The Law Commission did attempt reviews of aspects of the Criminal Procedure Code19, Penal Code20 and Evidence Act21 but without providing comprehensive fresh insights. Discrete journeys have also taken place into the right to silence22 which need careful examination since any tampering with this valuable right must be subject to strict scrutiny. While it s report on the law relating to arrests23 has a lot of useful suggestions on not arresting people in respect of a large number of offences, this Report has generally been ignored as presenting a liberal face which the Government does not wish to countenance at a time when the latter is preaching harsh criminal law and strict procedures. More acceptable to the government has been the sustenance of the laws against Narcotics24, and more significantly, the report on the Prevention of Terrorism Bill, 200225 which lead to a sea change in the anti-terrorist laws.26 This last report was nor above criticism. The National Human Rights Commission (NHRC) immediately published its own recommendations against the Law Commission's approach to caution for laws more protective of civil liberties.
While the Law Commission's tough advice on certain harsh enactments has been appropriated by the government, the Law Commission itself has failed to impress as a prime body on criminal justice reform. It has not really opposed the general drift to stronger anti- libertarian laws and often applied itself to trivia rather than more meaningful questions in an incisive way. Perhaps, that is the reason the Government relied on the Malimath Committee for suggesting a new framework for criminal justice in India.
While dealing with the right of an accused not to testify against oneself, the Committee begins by laying stress on Article 14 of the International Covenant on Civil and Political Rights (ICCPR) and Article 20(3) of the Convention but proceeds to do a balancing act by recommending an adverse inference to be drawn when the accused remains silent. Thus, according to the Committee, the accused is to present a statement of defense at the beginning of the trial and should answer when the Court puts questions to him, failing which adverse inference may be drawn against him. The Committee’s rationale for a Defense Statement is that the present system is not fair and hampers dispensation of justice as it allows “the accused to spring a surprise at any stage”.27 This does not take into account the fact that the prosecution has the advantage of being in a position to dictate the proceedings and has access to investigative resources that are superior to those available to the defendant in most criminal cases. In fact, the presumption of innocence also tips the balance to ensure fairness. What the Committee fails to accept is that the right to silence is mainly concerned about involuntary confessional self-incrimination. The accused may choose to break his silence before a Magistrate but only if he does so voluntary and without duress or inducement. Article 20 (3) notes that no person accused of an offence shall be compelled to be a witness against himself. By drawing an adverse inference, when a person seeks to exercise his constitutional right not to answer question, the Committee short-circuits constitutional guarantees.28
While considering that the presumption of innocence is a hallowed right that needs to be preserved, the Committee reads down the content of the right to be presumed innocent until proven guilty.
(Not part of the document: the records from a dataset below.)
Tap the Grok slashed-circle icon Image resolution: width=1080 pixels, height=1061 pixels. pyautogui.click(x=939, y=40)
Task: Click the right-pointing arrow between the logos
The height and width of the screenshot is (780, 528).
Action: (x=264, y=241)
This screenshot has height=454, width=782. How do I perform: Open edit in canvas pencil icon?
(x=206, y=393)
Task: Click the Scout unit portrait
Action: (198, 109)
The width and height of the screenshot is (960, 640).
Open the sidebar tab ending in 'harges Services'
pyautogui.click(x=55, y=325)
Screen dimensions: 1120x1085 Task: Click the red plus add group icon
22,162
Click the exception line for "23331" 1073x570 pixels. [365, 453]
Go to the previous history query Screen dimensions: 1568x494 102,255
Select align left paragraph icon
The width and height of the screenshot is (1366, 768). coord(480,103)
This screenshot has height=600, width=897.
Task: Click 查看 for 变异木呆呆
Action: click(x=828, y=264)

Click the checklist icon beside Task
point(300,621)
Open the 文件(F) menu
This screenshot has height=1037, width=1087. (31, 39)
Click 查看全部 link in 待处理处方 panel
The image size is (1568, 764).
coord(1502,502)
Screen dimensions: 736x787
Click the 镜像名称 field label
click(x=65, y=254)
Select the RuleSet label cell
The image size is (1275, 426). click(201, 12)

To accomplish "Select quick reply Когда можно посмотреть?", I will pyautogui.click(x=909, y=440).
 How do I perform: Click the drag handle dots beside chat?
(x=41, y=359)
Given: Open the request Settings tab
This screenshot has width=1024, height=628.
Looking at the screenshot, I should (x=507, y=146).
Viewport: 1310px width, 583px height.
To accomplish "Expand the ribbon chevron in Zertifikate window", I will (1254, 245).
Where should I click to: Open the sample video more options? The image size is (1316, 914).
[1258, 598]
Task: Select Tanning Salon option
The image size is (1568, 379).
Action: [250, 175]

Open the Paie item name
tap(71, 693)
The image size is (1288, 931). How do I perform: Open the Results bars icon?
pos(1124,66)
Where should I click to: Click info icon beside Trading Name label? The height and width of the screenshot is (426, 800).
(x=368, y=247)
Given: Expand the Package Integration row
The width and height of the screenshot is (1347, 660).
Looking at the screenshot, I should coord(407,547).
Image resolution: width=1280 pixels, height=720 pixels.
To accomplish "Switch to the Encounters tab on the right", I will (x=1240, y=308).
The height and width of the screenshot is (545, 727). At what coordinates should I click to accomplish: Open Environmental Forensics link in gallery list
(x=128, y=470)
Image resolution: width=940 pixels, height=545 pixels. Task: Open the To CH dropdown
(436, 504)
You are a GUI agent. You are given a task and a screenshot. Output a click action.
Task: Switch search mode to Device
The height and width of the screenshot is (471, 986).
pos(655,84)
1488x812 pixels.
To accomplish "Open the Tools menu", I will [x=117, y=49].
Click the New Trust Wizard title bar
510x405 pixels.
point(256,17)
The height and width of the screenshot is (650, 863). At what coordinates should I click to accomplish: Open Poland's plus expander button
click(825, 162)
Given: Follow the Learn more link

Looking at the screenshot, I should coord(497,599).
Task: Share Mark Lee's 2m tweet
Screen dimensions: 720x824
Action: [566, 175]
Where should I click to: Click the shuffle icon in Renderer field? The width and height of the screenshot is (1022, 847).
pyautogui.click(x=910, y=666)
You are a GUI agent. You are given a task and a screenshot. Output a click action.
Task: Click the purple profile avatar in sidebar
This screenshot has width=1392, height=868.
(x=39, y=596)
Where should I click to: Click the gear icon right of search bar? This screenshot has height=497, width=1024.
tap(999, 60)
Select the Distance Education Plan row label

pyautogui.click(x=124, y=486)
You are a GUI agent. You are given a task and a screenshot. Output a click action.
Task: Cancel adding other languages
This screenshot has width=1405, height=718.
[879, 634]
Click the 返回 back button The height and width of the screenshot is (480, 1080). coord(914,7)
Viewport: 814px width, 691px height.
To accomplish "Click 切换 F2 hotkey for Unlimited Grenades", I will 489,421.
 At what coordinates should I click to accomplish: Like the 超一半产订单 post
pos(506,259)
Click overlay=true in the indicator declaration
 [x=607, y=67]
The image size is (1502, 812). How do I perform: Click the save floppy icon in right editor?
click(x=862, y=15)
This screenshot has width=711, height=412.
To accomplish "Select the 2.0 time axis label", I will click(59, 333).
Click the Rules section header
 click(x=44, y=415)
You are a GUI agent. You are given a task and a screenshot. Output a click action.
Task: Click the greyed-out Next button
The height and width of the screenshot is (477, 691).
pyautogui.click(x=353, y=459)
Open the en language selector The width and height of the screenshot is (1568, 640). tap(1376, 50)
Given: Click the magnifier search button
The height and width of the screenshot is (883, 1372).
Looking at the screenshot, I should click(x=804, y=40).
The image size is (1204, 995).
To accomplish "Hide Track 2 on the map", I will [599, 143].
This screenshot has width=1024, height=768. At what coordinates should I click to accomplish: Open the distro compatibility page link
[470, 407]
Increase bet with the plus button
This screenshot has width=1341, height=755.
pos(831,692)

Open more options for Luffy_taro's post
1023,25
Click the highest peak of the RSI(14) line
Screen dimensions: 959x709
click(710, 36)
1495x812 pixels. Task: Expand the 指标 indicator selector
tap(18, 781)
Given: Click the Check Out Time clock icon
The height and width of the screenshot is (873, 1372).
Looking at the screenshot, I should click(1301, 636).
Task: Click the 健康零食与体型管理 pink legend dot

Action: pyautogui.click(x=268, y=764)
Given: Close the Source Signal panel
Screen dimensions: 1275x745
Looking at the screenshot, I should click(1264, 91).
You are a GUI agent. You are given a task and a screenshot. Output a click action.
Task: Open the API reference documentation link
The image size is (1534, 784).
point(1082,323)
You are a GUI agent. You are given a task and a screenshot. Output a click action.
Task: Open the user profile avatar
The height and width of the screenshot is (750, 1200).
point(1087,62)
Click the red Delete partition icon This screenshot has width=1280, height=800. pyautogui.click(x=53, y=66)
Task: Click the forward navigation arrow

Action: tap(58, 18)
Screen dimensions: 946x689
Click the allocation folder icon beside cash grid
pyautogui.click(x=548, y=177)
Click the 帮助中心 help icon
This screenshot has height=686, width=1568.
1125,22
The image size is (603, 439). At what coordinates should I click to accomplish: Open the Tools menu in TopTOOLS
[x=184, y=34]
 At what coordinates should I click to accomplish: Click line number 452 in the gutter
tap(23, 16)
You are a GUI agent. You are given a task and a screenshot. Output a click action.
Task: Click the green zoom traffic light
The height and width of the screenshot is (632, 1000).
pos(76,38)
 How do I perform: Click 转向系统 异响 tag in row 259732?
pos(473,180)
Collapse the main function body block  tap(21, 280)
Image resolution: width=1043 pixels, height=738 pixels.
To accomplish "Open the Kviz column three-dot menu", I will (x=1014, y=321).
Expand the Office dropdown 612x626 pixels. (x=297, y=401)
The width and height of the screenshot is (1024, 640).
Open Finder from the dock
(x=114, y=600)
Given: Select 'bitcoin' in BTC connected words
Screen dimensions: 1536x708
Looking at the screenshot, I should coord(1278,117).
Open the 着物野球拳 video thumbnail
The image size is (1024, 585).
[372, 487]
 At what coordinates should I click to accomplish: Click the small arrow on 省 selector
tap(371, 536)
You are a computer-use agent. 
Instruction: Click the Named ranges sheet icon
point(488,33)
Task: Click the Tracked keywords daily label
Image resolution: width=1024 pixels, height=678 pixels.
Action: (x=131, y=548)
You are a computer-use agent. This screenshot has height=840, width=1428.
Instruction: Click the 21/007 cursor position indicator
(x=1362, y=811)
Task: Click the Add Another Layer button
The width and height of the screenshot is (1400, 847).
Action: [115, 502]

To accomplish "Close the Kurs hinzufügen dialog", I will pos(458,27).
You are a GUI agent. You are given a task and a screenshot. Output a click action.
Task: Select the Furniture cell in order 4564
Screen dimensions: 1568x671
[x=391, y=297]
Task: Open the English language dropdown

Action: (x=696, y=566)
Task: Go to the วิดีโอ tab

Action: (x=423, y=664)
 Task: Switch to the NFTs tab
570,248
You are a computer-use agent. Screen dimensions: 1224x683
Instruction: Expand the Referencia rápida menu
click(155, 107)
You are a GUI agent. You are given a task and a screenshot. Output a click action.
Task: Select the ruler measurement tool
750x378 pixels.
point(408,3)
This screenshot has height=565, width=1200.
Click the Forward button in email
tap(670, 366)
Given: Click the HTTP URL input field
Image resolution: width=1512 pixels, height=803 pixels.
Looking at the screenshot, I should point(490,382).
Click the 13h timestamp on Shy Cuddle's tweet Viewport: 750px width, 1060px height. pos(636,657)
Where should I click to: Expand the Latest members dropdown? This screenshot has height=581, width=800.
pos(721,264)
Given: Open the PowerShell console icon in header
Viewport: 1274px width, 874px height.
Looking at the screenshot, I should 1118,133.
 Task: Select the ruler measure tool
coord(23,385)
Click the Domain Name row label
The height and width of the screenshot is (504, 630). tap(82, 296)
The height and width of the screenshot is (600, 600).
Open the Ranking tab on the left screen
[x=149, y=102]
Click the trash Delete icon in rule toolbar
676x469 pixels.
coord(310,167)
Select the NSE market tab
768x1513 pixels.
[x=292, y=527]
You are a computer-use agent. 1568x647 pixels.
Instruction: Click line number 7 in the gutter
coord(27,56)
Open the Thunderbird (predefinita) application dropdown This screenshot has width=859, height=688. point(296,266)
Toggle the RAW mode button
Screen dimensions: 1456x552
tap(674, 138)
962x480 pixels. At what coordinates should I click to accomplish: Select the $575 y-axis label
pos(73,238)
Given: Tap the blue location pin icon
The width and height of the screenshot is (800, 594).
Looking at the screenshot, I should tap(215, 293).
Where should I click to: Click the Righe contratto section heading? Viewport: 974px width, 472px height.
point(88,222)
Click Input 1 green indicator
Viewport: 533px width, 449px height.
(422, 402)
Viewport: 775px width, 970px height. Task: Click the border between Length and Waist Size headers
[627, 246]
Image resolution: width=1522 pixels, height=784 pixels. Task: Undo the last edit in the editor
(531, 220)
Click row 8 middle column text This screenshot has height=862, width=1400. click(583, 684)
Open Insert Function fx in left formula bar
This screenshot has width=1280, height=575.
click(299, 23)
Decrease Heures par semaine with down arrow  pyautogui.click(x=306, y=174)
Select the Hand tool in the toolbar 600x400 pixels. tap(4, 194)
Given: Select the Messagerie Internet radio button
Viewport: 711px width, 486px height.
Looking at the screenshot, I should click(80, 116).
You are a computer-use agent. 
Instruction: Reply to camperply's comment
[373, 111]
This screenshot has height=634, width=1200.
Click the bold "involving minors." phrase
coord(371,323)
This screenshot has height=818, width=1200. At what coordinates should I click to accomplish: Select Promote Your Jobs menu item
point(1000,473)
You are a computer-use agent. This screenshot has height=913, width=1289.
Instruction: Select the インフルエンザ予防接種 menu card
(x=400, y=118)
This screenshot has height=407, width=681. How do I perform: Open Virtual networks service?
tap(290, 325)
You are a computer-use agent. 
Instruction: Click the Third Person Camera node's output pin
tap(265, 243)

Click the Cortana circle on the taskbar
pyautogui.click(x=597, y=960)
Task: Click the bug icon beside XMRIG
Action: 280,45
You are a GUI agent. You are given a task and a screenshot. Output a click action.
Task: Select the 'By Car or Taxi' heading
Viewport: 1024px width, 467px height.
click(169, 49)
While quoting from English and Indian judgments and Article 14(20 of the ICCPR, the Committee makes the observation that it is left for each law making authority to prescribe the procedure for proof to suggest a shifting from the ‘beyond reasonable doubt’ test to a standard of proof which would be higher than the ‘balance of probabilities’ but lower than “proof beyond reasonable doubt”. This introduces a new and nebulous standard to evaluate the evidence to convict if “the Court is convinced that it is true”.29 Although purportedly suggested to ensure a balance between the rights of the accused and the rights of the victim, such an approach leaves too much to the subjectivity of the judge without guidelines or reserve. In an interesting interpretation to Article 14(2) of the ICCPR, the Malimath Committee notes that it is left to each nation to determine the burden of proof. This goes against the views of the ICCPR Human Rights Committee which notes that the presumption of innocence remains until the charge has been proved beyond all reasonable doubt.30
The Malimath Committee has recommended that evidence recorded in video and audiotapes before a police officer of the rank of a superintendent should be admitted as evidence. It notes that, at present, confessions recorded by police are not admissible as evidence on the belief that the police often resort to torture to extract a confessional statement but suggested that with the strides in technology, videotapes could be used so that a Magistrate can determine whether the person making the confession is under duress.31 While tapes can be re-recorded, the problem of coercive duress and torture will remain. While it is known that many jurisdictions allow the use of video recorded evidence to safeguard against torture, this alone is not a sufficient safeguard. Nor is it enough to ordain recording under the oversight of a superior police officer if there is no safeguard on the independence of such supervision. Those who record investigation on video are unlikely to film their misdemeanors whether before or after the interrogation. There are no safeguards in the present statutory framework that would ensure the fair use of this recommendation and the Committee does not make any concrete suggestions in this regard beyond its misplaced faith in technology.32
For the purposes of discussion, only certain recommendations have been highlighted. There have been a number of Recommendations by the Committee that would make things better for witnesses and victims. A number of recommendations seek to provide a right for the victim within the criminal justice system. Other recommendations seek to separate the public order responsibilities of the police from crime detection and investigation. Similarly, the report re-opens the 'qualifications' debate as far as the judges are concerned by suggesting a review process to ensure that highly competent judges alone are appointed. The report also seeks to reform rape laws by broadening the notion of penetration under Section 375 of the IPC and providing for the speedy completion of investigation and trial. Trying to tackle the problems faced by witnesses by making commonsense recommendations to protect witnesses and ensuring that the witnesses are treated with dignity and respect, assigning an official to take care of witnesses, providing separate facilities like toilets, drinking water, searing, resting and so on for witnesses; permitting a seat for the witness when s/he gives evidence in Court and creating a witness protection program, 33 the report, at least in this regard, makes humane suggestions to enlarge the scope of criminal due process. Some of these suggestions can be ordained by the Supreme Court through constitutional interpretation.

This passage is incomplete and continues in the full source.